• PROBLEM:
Please repeat every entry that follows, keeping each one exactly the same.

• SOURCE DATA:

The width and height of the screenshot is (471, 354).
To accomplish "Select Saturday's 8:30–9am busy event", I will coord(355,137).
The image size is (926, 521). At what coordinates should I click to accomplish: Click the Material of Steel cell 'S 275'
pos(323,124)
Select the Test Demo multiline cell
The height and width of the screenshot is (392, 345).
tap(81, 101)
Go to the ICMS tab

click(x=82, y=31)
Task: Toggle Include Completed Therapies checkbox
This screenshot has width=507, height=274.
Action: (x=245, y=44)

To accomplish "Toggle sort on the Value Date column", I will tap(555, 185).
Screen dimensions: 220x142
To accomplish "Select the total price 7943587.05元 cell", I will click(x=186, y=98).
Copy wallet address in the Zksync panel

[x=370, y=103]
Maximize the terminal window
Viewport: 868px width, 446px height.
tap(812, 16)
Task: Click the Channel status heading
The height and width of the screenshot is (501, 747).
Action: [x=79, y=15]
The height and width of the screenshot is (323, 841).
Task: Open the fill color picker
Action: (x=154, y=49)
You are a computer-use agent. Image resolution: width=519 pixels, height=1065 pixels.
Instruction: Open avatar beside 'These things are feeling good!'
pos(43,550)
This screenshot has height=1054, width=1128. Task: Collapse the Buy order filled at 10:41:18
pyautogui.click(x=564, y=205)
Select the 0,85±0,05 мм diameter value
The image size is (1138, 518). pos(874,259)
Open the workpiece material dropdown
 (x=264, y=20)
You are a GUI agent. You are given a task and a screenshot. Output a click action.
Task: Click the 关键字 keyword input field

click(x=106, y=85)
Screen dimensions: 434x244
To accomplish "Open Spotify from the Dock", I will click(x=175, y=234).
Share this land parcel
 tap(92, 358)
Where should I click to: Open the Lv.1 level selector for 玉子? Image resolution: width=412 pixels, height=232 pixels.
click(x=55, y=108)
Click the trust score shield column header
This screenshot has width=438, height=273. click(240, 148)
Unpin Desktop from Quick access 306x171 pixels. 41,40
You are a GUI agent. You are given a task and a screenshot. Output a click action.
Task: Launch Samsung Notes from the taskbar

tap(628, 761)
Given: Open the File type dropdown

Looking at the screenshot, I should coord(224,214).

• WRITTEN ANSWER:
The width and height of the screenshot is (471, 354).
To accomplish "Select Saturday's 8:30–9am busy event", I will coord(355,137).
The image size is (926, 521). At what coordinates should I click to accomplish: Click the Material of Steel cell 'S 275'
pos(323,124)
Select the Test Demo multiline cell
The height and width of the screenshot is (392, 345).
tap(81, 101)
Go to the ICMS tab

click(x=82, y=31)
Task: Toggle Include Completed Therapies checkbox
This screenshot has width=507, height=274.
Action: (x=245, y=44)

To accomplish "Toggle sort on the Value Date column", I will tap(555, 185).
Screen dimensions: 220x142
To accomplish "Select the total price 7943587.05元 cell", I will click(x=186, y=98).
Copy wallet address in the Zksync panel

[x=370, y=103]
Maximize the terminal window
Viewport: 868px width, 446px height.
tap(812, 16)
Task: Click the Channel status heading
The height and width of the screenshot is (501, 747).
Action: [x=79, y=15]
The height and width of the screenshot is (323, 841).
Task: Open the fill color picker
Action: (x=154, y=49)
You are a computer-use agent. Image resolution: width=519 pixels, height=1065 pixels.
Instruction: Open avatar beside 'These things are feeling good!'
pos(43,550)
This screenshot has height=1054, width=1128. Task: Collapse the Buy order filled at 10:41:18
pyautogui.click(x=564, y=205)
Select the 0,85±0,05 мм diameter value
The image size is (1138, 518). pos(874,259)
Open the workpiece material dropdown
 (x=264, y=20)
You are a GUI agent. You are given a task and a screenshot. Output a click action.
Task: Click the 关键字 keyword input field

click(x=106, y=85)
Screen dimensions: 434x244
To accomplish "Open Spotify from the Dock", I will click(x=175, y=234).
Share this land parcel
 tap(92, 358)
Where should I click to: Open the Lv.1 level selector for 玉子? Image resolution: width=412 pixels, height=232 pixels.
click(x=55, y=108)
Click the trust score shield column header
This screenshot has width=438, height=273. click(240, 148)
Unpin Desktop from Quick access 306x171 pixels. 41,40
You are a GUI agent. You are given a task and a screenshot. Output a click action.
Task: Launch Samsung Notes from the taskbar

tap(628, 761)
Given: Open the File type dropdown

Looking at the screenshot, I should coord(224,214).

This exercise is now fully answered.